Extracted records:
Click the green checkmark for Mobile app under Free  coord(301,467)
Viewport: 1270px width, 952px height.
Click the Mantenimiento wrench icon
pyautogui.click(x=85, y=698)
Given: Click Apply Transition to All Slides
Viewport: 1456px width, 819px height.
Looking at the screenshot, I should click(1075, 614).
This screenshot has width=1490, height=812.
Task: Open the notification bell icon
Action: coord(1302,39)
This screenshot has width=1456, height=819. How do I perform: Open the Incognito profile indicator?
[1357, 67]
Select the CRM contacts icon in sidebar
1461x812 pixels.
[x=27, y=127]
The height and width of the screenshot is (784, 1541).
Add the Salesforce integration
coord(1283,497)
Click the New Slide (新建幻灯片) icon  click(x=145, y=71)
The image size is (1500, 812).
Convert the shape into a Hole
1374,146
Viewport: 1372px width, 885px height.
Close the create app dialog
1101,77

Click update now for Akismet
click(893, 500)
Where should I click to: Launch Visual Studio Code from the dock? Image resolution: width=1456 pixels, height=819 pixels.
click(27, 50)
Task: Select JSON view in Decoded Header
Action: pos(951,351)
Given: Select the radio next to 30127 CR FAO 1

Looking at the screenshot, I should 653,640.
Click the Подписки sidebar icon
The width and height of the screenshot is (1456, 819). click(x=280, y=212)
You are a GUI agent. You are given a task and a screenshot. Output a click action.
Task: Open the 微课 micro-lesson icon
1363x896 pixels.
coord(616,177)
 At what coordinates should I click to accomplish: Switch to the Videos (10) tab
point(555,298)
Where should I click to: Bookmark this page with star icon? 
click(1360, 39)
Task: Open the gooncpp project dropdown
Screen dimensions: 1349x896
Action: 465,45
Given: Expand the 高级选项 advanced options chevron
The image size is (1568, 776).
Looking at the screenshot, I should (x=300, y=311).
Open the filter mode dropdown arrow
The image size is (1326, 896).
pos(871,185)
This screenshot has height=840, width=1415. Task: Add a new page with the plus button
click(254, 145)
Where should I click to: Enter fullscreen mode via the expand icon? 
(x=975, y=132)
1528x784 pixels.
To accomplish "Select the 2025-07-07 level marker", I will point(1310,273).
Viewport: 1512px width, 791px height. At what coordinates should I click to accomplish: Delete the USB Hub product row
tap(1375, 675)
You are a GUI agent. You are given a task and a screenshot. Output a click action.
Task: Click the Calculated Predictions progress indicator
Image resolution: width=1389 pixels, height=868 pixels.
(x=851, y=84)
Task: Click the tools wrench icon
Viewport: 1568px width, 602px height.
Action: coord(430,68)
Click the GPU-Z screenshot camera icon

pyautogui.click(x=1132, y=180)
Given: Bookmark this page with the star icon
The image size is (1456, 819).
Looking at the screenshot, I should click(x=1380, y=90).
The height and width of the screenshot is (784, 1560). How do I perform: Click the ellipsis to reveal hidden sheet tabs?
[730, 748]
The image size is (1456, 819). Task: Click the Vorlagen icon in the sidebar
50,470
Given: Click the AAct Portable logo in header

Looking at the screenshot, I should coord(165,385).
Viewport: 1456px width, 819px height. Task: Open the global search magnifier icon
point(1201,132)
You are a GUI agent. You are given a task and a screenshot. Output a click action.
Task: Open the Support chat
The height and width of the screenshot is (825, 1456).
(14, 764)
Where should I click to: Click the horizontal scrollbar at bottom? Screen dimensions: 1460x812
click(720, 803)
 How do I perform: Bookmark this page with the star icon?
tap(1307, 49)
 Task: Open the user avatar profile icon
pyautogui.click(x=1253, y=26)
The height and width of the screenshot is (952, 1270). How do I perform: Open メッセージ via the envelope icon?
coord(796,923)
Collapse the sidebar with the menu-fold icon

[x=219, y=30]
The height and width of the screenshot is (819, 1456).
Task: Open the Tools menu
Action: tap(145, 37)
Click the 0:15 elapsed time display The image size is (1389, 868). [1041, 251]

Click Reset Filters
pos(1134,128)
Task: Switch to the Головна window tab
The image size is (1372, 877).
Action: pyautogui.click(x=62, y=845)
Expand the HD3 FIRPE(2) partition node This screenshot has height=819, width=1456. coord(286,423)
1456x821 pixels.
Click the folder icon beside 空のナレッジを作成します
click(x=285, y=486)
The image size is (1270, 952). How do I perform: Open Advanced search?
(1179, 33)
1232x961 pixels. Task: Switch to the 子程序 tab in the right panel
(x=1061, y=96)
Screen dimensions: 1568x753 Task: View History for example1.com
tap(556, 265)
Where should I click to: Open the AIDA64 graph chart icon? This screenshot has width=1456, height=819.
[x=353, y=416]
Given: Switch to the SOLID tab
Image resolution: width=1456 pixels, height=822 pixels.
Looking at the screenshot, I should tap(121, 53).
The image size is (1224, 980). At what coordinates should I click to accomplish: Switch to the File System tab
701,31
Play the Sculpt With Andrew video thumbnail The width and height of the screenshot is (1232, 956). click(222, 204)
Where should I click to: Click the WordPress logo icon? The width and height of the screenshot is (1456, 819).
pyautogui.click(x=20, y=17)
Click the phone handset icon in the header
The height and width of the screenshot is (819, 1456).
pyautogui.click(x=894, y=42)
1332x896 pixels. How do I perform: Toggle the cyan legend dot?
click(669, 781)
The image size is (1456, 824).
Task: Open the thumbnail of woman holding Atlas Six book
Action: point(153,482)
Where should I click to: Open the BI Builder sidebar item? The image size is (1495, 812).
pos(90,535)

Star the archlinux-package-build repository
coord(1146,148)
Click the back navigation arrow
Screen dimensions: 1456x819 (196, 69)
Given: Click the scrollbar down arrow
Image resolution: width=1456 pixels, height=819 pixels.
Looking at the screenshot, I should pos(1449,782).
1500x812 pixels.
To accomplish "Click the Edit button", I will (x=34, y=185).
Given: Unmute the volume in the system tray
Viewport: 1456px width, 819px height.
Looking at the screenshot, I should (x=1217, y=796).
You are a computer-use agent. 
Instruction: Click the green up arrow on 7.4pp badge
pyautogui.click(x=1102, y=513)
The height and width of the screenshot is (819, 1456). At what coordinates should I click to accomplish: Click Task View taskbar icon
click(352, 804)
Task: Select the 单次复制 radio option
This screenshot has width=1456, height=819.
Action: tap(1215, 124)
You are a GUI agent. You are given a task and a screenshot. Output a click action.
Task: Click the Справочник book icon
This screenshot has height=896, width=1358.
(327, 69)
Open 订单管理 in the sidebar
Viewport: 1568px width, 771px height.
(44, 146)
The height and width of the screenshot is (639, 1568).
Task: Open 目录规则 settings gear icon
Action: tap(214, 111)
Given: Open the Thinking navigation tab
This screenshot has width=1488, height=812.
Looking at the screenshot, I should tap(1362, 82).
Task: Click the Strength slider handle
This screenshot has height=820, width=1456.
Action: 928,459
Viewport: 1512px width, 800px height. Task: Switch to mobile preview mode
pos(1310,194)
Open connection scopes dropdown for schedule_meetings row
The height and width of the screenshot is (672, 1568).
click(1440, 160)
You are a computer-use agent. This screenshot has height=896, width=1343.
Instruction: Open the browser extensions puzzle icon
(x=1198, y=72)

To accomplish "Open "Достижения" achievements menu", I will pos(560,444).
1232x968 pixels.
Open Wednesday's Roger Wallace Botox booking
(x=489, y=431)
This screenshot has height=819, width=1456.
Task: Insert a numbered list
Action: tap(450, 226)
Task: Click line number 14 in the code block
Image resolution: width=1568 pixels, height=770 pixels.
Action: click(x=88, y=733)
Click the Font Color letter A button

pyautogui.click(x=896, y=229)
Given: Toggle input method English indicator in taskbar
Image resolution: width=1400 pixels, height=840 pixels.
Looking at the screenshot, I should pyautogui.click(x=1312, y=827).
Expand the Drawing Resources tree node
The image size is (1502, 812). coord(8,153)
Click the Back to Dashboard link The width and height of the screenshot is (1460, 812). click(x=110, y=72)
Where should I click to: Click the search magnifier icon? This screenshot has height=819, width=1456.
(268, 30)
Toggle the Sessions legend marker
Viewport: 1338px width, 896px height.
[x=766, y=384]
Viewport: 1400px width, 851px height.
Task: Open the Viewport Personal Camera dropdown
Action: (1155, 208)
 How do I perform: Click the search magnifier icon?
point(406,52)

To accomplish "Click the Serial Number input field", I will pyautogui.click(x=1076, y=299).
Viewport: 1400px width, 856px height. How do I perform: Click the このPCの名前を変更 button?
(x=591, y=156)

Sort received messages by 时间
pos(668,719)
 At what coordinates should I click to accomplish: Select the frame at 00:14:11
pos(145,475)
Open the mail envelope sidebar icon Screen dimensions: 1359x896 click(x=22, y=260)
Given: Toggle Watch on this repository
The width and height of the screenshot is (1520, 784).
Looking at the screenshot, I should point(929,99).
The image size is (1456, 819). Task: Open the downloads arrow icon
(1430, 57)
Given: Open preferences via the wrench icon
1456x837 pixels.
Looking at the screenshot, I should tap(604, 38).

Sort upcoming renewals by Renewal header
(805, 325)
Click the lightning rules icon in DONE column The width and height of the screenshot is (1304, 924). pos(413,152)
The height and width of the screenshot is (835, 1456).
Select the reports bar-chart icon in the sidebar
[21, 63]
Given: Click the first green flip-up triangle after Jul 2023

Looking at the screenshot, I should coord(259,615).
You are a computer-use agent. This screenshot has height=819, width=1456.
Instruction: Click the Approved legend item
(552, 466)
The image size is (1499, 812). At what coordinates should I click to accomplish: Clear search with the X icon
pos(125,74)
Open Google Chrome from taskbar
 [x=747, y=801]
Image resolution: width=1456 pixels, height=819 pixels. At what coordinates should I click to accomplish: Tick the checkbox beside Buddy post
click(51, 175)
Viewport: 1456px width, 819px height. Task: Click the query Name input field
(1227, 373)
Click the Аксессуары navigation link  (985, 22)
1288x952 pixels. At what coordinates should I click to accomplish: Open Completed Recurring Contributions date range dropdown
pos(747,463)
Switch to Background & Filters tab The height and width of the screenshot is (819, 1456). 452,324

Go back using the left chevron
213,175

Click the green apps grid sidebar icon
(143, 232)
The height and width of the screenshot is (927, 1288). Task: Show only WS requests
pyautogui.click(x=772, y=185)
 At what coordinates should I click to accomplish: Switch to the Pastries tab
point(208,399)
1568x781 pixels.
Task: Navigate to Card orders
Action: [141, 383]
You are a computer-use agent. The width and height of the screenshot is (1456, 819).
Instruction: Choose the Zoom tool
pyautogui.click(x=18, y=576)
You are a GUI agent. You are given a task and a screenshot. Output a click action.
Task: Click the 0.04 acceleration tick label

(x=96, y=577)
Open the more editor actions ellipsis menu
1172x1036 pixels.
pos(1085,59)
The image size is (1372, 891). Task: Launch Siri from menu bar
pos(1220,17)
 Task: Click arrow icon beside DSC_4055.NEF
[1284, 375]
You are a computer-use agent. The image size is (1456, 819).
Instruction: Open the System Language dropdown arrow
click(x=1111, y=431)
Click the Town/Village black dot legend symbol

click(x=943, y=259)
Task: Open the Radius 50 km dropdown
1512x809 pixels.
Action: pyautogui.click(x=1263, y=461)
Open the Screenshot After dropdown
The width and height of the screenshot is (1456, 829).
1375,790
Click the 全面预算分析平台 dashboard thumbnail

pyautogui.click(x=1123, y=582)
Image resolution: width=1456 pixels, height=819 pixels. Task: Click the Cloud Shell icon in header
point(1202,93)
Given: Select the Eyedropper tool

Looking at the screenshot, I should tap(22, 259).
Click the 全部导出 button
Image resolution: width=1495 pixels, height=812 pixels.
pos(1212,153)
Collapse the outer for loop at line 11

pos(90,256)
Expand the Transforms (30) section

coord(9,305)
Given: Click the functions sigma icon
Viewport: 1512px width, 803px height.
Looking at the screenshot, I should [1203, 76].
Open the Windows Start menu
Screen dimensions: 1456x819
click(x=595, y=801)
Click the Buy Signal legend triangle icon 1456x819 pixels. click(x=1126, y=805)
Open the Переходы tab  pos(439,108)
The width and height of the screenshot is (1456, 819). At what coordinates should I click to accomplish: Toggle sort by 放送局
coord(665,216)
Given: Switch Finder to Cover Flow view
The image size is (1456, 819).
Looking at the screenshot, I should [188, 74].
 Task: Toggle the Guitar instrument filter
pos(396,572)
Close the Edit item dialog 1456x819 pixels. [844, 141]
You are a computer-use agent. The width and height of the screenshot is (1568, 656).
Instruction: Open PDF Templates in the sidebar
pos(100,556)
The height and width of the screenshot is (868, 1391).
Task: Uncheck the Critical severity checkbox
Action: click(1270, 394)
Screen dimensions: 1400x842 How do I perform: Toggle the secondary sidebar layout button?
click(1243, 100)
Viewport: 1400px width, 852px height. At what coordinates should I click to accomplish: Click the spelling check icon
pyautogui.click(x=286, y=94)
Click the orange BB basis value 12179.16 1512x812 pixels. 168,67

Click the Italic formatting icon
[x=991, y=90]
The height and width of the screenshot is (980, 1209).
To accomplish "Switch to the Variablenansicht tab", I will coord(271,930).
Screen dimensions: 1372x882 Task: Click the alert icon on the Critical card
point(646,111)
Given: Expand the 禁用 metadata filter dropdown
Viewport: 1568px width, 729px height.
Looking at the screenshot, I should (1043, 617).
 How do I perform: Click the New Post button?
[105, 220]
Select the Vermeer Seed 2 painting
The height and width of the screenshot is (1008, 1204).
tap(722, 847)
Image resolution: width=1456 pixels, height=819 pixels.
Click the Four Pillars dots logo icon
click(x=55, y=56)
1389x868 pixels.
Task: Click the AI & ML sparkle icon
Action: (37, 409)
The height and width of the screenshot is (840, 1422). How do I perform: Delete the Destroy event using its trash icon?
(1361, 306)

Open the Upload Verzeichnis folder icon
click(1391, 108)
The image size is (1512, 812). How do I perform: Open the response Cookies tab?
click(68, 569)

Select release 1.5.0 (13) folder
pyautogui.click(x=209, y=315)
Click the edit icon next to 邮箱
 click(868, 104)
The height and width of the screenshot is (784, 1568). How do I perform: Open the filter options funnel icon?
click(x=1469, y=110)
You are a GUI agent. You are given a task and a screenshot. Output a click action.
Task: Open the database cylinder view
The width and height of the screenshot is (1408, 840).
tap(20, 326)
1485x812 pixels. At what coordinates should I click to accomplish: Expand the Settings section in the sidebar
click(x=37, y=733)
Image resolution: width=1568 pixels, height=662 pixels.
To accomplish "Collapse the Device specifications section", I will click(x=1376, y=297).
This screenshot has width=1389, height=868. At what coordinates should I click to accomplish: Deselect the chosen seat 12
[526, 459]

Exercise prompt:
Set down exactly the lines of the data above, beginning with the line that has "Open 订单管理 in the sidebar" and ending with the line that has "has height=896, width=1343.", and no others.

Finished task:
Open 订单管理 in the sidebar
Viewport: 1568px width, 771px height.
(44, 146)
The height and width of the screenshot is (639, 1568).
Task: Open 目录规则 settings gear icon
Action: tap(214, 111)
Given: Open the Thinking navigation tab
This screenshot has width=1488, height=812.
Looking at the screenshot, I should tap(1362, 82).
Task: Click the Strength slider handle
This screenshot has height=820, width=1456.
Action: 928,459
Viewport: 1512px width, 800px height. Task: Switch to mobile preview mode
pos(1310,194)
Open connection scopes dropdown for schedule_meetings row
The height and width of the screenshot is (672, 1568).
click(1440, 160)
You are a computer-use agent. This screenshot has height=896, width=1343.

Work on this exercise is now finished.